Search code examples
bit-manipulationintrinsicsinteger-arithmetic

How to unset N right-most set bits


There is a relatively well-known trick for unsetting a single right-most bit:

y = x & (x - 1) // 0b001011100 & 0b001011011 = 0b001011000 :)

I'm finding myself with a tight loop to clear n right-most bits, but is there a simpler algebraic trick?

Assume relatively large n (n has to be <64 for 64bit integers, but it's often on the order of 20-30).

// x = 0b001011100 n=2
for (auto i=0; i<n; i++) x &= x - 1;
// x = 0b001010000

I've thumbed my TAOCP Vol4a few times, but can't find any inspiration.

Maybe there is some hardware support for it?


Solution

  • For Intel x86 CPUs with BMI2, pext and pdep are fast. AMD before Zen3 has very slow microcoded PEXT/PDEP (https://uops.info/) so be careful with this; other options might be faster on AMD, maybe even blsi in a loop, or better a binary-search on popcount (see below).
    Only Intel has dedicated hardware execution units for the mask-controlled pack/unpack that pext/pdep do, making it constant-time: 1 uop, 3 cycle latency, can only run on port 1.

    I'm not aware of other ISAs having a similar bit-packing hardware operation.

    (For the much simpler problem of simply the low n bits, x & (-1ULL<<n) if you don't need to handle n=64. Otherwise maybe bzhi against -1 / andn.)


    pdep basics: pdep(-1ULL, a) == a.
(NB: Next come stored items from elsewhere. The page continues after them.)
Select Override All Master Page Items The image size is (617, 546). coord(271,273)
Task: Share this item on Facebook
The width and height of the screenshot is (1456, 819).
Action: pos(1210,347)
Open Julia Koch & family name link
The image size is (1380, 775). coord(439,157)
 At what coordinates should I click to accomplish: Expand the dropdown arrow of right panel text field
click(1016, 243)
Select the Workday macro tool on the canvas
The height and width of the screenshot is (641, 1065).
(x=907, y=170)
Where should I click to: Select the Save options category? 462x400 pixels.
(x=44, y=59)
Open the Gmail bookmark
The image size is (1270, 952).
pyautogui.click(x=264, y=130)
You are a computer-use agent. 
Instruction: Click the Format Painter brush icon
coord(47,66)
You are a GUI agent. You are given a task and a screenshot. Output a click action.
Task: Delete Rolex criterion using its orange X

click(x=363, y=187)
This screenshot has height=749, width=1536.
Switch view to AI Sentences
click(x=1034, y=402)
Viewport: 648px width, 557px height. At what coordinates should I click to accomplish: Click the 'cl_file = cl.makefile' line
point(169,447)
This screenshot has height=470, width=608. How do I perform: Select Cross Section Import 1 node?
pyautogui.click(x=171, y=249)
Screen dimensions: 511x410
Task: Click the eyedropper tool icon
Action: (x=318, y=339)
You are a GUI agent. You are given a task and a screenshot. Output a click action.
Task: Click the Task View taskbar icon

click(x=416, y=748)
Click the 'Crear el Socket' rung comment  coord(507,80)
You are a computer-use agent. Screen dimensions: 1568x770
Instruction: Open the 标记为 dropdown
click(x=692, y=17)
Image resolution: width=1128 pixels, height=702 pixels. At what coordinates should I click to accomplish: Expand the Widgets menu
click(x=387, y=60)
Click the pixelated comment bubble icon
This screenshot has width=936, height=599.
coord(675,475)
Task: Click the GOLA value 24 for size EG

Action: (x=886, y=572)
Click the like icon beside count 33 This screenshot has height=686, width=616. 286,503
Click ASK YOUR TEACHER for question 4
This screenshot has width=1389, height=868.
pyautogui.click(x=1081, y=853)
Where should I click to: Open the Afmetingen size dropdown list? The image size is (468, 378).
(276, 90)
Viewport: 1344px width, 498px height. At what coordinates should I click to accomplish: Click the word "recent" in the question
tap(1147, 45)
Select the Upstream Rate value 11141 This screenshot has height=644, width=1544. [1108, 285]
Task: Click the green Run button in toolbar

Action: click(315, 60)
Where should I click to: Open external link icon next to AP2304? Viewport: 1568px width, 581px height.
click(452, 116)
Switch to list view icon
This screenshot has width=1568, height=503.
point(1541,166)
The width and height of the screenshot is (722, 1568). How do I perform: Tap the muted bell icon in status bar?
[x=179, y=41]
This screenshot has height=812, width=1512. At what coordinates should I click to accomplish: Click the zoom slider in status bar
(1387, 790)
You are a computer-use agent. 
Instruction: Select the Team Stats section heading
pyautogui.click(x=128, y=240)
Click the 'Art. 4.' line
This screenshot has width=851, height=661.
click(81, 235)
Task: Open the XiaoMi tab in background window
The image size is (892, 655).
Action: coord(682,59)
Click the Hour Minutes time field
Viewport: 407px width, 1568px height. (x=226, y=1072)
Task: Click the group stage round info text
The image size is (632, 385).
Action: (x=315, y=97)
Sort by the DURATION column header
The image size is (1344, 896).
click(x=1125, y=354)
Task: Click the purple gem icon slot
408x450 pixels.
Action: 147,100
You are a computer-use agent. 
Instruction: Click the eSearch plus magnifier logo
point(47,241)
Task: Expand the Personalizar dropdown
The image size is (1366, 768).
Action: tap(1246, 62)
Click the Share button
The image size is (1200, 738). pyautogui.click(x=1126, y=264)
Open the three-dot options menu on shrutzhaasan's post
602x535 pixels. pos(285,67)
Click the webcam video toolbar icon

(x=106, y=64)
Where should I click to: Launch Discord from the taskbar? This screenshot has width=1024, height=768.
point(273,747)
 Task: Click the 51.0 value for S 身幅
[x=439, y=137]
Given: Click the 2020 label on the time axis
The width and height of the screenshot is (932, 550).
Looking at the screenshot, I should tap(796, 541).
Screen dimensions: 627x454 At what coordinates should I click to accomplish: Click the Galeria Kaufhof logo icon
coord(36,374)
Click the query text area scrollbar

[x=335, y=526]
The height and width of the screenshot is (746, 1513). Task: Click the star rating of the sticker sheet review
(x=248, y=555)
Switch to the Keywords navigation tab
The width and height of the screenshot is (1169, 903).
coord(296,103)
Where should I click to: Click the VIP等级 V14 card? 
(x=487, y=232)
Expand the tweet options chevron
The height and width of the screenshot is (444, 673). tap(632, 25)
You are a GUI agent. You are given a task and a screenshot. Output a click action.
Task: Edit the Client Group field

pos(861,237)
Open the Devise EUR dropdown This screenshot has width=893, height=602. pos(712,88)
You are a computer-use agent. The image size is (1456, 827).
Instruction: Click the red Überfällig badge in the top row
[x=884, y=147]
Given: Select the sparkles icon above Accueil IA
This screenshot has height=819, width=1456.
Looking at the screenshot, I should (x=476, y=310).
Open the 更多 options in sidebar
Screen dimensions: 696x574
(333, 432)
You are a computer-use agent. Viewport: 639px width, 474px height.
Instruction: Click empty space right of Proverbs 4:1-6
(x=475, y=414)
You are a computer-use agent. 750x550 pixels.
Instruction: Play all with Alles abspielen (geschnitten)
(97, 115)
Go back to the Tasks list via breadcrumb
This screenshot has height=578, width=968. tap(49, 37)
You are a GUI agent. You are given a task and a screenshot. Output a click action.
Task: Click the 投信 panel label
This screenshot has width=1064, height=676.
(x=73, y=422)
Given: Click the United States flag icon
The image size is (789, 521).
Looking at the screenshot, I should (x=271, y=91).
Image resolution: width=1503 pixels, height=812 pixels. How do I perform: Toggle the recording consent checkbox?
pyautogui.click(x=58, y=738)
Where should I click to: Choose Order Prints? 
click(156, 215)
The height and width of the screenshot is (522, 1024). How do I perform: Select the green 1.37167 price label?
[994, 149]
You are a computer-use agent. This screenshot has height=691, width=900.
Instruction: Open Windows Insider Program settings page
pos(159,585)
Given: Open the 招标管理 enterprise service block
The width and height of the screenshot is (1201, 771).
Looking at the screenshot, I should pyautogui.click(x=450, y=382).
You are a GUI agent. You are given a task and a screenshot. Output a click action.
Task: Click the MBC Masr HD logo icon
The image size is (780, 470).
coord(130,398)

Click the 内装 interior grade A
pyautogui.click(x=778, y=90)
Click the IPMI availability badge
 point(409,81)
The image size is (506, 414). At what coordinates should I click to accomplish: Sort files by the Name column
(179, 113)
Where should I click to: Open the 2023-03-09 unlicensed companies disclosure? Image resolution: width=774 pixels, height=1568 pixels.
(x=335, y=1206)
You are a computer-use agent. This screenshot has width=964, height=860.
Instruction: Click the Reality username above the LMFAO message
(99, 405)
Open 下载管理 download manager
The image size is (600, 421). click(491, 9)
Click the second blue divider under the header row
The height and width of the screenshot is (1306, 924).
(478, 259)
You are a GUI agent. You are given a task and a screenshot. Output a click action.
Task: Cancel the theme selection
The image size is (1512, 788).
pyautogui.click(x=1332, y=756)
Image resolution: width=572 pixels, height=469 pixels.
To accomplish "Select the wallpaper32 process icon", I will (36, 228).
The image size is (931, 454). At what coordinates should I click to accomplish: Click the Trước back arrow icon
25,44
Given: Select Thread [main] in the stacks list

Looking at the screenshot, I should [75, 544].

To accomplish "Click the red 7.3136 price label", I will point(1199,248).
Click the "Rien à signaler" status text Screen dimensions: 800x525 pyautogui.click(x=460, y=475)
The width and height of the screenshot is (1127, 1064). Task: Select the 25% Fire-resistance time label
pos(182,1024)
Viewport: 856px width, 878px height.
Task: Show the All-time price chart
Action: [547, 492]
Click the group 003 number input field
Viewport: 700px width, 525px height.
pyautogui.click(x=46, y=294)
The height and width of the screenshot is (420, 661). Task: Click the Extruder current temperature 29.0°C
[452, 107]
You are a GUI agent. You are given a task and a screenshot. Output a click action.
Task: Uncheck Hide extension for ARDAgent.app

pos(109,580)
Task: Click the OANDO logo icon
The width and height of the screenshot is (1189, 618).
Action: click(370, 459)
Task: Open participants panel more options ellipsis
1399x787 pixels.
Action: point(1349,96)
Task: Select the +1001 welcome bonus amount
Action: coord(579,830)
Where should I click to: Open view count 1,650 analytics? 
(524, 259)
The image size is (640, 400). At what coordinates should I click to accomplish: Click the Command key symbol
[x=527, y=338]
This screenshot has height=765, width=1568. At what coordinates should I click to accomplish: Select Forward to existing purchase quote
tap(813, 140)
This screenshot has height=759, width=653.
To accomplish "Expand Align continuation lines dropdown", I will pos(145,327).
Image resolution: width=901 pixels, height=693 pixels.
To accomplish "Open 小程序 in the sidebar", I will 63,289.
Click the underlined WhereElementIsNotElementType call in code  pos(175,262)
Taking the low popcnt(a) bits from the first operand, and depositing them at the places where a has set bits, will give you a back again.

    But if, instead of all-ones, your source of bits has the low N bits cleared, the first N set bits in a will grab a 0 instead of 1. This is exactly what you want.

    uint64_t unset_first_n_bits_bmi2(uint64_t a, int n){
        return _pdep_u64(-1ULL << n, a);
    }
    

    -1ULL << n works for n=0..63 in C. x86 asm scalar shift instructions mask their count (effectively &63), so that's probably what will happen for the C undefined-behaviour of a larger n. If you care, use n&63 in the source so the behaviour is well-defined in C, and it can still compile to a shift instruction that uses the count directly.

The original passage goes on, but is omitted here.